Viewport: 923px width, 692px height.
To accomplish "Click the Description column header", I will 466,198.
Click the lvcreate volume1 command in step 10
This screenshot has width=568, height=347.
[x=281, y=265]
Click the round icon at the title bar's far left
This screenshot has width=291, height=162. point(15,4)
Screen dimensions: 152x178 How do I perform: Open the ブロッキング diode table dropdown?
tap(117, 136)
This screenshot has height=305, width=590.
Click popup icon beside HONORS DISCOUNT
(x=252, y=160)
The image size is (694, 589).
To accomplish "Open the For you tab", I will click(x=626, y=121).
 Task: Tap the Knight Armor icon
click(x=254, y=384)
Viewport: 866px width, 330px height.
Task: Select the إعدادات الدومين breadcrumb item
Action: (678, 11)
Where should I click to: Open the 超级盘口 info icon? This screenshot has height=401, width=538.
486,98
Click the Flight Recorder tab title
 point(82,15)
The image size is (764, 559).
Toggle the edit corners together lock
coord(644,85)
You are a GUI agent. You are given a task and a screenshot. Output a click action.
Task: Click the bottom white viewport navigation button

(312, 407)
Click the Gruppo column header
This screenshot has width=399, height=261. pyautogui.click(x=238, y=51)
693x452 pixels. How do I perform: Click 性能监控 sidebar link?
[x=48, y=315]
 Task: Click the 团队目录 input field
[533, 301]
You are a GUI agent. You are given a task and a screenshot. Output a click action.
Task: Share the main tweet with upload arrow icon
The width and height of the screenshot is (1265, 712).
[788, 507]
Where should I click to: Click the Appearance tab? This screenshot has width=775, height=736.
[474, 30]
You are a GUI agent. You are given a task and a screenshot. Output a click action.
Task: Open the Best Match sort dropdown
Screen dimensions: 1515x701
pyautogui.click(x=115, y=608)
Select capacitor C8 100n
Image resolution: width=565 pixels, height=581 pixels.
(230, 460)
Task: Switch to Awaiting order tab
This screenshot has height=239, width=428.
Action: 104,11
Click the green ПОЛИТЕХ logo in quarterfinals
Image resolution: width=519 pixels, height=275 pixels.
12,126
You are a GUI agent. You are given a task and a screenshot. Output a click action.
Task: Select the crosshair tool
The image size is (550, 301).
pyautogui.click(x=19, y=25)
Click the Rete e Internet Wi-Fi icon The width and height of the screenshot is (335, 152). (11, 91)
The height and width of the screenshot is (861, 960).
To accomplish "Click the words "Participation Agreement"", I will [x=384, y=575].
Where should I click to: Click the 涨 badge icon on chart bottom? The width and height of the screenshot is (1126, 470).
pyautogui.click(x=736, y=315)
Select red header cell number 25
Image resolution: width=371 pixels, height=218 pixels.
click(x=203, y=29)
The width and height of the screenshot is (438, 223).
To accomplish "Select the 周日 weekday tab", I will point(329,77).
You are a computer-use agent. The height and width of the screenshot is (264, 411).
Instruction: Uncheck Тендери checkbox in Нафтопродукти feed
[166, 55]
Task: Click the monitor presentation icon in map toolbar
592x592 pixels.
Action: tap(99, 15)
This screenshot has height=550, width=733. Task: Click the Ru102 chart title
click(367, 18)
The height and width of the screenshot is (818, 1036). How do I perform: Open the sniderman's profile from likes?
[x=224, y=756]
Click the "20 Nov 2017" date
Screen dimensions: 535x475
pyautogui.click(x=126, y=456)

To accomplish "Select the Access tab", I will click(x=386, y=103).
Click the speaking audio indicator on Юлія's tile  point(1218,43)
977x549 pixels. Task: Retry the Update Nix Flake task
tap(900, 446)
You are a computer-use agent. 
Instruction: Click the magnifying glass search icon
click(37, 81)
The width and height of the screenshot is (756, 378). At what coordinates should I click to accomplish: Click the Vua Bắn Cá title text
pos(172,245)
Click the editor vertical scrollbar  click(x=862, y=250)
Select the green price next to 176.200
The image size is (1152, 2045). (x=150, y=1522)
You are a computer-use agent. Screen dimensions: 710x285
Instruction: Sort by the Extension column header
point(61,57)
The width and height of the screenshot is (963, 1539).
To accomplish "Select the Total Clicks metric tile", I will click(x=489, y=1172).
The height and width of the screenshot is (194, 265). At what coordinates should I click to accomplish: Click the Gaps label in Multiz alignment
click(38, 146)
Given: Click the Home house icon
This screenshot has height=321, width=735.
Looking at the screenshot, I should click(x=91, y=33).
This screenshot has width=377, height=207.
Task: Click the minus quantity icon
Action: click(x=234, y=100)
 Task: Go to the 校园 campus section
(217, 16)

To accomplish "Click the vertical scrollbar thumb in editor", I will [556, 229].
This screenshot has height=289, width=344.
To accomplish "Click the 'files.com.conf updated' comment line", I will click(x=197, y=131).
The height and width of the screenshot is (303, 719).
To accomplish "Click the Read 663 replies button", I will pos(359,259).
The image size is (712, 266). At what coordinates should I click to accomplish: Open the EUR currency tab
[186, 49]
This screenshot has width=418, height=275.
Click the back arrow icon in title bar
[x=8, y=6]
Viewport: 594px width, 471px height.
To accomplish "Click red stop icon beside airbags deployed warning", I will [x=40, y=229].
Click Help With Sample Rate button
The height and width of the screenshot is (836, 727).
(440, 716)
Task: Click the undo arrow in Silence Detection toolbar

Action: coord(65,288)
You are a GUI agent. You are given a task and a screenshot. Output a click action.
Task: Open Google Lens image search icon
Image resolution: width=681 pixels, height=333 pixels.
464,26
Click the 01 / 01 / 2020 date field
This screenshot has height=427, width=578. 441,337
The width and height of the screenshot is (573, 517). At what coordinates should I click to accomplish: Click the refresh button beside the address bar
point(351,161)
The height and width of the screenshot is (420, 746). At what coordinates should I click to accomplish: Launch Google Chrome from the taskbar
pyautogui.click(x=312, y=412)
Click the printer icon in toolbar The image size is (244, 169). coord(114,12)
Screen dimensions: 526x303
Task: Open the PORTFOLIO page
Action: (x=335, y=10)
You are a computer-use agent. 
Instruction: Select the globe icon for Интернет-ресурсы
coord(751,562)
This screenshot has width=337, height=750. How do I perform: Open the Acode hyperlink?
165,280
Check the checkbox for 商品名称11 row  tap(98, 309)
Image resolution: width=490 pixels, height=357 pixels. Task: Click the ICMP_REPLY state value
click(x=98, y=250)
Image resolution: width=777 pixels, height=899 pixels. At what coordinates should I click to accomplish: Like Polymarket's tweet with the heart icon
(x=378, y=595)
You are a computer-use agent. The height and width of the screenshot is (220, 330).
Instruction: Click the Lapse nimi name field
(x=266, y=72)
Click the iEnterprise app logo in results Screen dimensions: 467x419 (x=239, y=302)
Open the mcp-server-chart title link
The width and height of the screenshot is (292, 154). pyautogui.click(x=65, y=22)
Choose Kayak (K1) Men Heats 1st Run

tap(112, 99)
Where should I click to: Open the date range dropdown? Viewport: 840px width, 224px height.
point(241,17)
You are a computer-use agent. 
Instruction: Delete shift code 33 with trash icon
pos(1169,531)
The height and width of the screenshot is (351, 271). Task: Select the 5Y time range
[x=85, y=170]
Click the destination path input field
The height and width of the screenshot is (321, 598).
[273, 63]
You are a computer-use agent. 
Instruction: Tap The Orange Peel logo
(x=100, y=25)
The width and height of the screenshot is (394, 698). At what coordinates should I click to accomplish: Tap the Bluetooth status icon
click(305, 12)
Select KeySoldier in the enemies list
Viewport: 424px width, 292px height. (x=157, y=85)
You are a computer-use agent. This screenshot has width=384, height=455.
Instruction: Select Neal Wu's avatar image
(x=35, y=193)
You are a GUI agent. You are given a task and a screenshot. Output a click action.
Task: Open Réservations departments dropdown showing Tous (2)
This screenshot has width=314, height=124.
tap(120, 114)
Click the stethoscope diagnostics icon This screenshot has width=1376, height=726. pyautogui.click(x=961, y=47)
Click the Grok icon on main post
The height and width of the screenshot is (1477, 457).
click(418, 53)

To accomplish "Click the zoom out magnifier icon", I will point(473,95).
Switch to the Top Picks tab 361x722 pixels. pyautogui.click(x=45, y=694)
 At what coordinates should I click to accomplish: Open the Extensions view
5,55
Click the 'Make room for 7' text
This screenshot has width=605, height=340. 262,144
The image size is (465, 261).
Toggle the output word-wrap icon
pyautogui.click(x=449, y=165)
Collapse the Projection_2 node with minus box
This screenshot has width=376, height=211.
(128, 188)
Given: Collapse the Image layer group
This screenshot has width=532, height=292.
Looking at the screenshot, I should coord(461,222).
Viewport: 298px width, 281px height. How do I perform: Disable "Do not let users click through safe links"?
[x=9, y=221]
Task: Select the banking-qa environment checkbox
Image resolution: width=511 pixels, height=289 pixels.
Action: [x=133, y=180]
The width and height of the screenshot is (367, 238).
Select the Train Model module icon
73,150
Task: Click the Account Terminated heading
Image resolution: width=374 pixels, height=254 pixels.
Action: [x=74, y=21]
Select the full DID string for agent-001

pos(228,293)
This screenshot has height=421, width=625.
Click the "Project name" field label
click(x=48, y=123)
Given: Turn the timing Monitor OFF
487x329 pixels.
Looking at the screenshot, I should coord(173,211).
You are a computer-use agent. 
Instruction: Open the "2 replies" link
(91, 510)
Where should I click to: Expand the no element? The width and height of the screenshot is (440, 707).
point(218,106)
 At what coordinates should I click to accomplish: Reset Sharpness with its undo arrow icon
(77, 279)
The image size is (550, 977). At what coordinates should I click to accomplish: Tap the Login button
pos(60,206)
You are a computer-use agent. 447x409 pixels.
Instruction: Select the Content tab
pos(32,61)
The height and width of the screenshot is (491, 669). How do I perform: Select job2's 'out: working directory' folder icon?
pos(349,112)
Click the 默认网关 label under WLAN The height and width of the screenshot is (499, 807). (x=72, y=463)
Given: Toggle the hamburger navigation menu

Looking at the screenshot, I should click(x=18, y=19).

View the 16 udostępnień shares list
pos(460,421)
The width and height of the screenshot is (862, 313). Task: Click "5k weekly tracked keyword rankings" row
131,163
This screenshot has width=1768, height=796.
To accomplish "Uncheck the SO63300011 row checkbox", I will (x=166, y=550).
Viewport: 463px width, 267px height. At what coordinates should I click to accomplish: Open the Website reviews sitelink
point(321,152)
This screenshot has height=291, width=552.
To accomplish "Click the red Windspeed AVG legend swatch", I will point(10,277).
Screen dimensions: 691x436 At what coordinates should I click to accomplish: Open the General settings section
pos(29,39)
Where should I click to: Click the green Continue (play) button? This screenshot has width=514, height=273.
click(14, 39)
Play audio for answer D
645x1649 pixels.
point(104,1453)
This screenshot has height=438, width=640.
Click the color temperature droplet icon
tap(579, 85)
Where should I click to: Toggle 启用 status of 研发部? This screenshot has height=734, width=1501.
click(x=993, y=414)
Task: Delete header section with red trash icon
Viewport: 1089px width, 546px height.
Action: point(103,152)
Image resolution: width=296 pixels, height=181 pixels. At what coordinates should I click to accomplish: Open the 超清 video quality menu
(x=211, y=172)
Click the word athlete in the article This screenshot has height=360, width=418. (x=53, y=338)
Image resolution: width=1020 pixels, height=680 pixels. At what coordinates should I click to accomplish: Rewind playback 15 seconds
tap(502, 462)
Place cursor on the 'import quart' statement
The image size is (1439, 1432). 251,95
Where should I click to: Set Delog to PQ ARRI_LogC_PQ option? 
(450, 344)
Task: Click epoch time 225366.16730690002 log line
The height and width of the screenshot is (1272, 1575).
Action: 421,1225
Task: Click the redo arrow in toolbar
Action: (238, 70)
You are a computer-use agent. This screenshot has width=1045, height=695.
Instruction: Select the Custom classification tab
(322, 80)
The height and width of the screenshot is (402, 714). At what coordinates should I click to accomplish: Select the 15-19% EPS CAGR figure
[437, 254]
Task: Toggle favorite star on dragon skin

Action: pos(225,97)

> **Exercise requirements**
Nothing but a number should be given: the count of lines in the records that contain the word "Switch".

> **Response to the exercise**
2